* [Task to carry out]: Every line from the one with "Task: Click the gray" to the one with "Open the Marketing", including those two, is to be copied exactly; all other lines of the entries below are left out.

* [Supplied records]:
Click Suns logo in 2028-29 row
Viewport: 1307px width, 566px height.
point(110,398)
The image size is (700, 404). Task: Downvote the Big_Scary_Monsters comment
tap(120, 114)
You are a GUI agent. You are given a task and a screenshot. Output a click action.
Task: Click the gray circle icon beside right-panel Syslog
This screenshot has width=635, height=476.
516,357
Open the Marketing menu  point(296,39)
* * *
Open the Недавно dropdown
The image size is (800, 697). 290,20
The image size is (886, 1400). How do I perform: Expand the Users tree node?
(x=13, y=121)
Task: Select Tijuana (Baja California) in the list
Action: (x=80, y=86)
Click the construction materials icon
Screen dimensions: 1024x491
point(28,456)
...
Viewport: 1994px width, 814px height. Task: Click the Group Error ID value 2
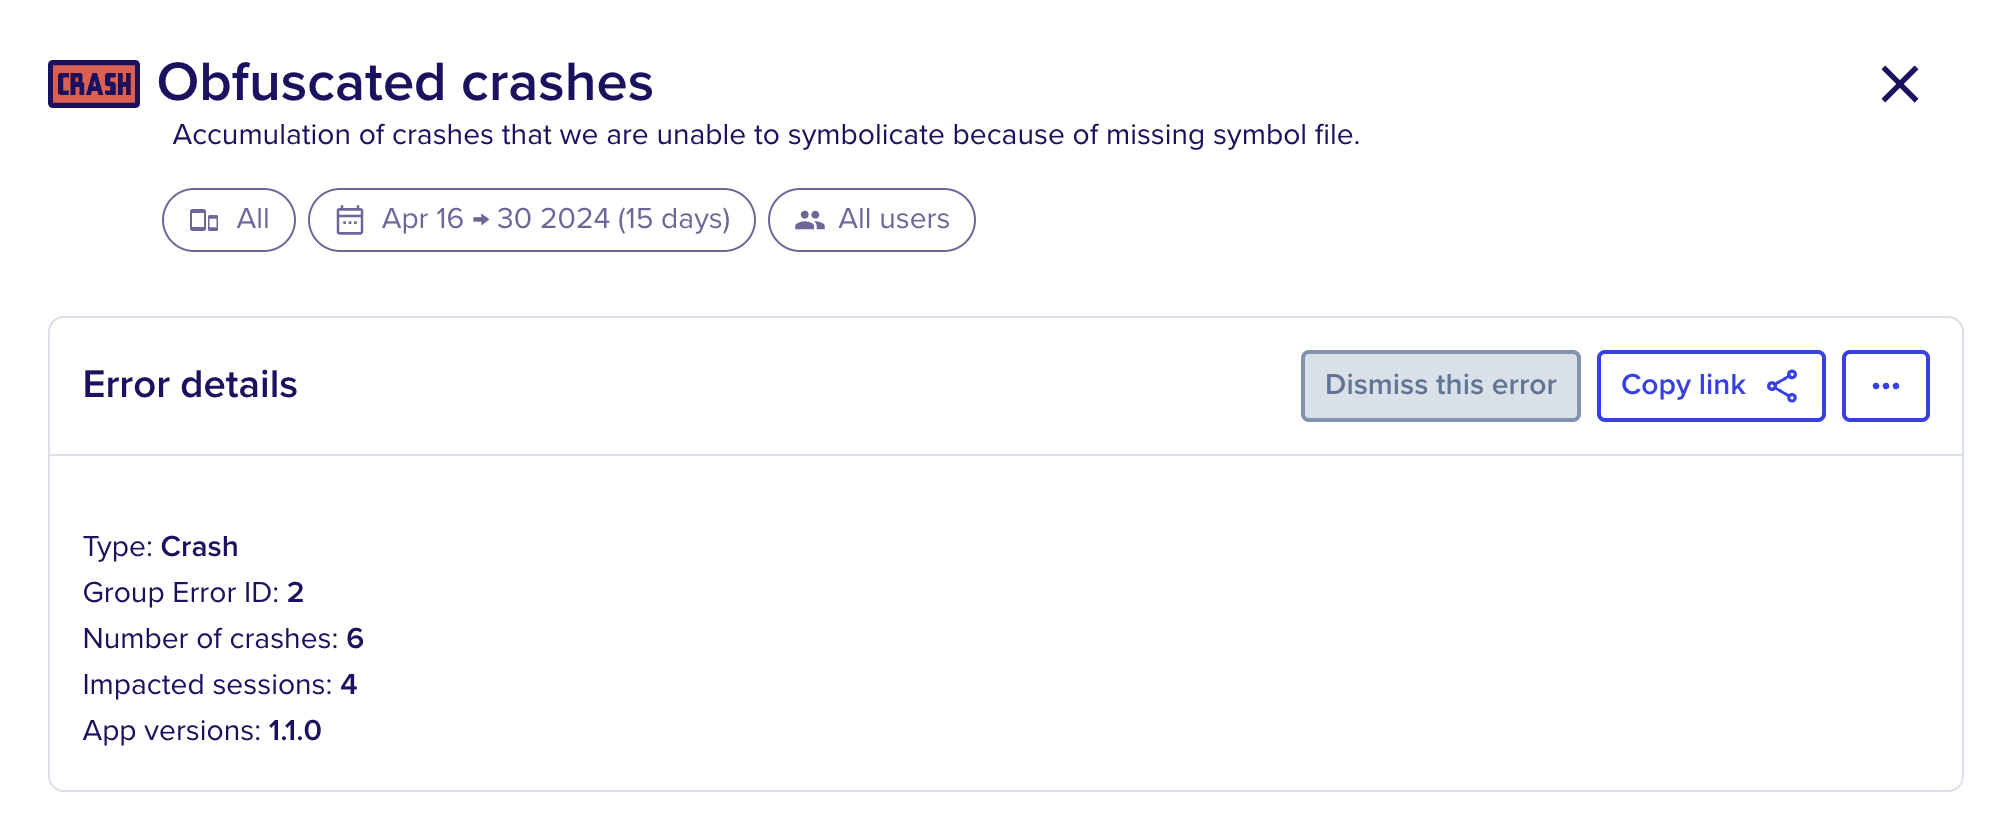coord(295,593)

* [Response below]:
Task: Click the gray circle icon beside right-panel Syslog
This screenshot has width=635, height=476.
516,357
Open the Marketing menu  point(296,39)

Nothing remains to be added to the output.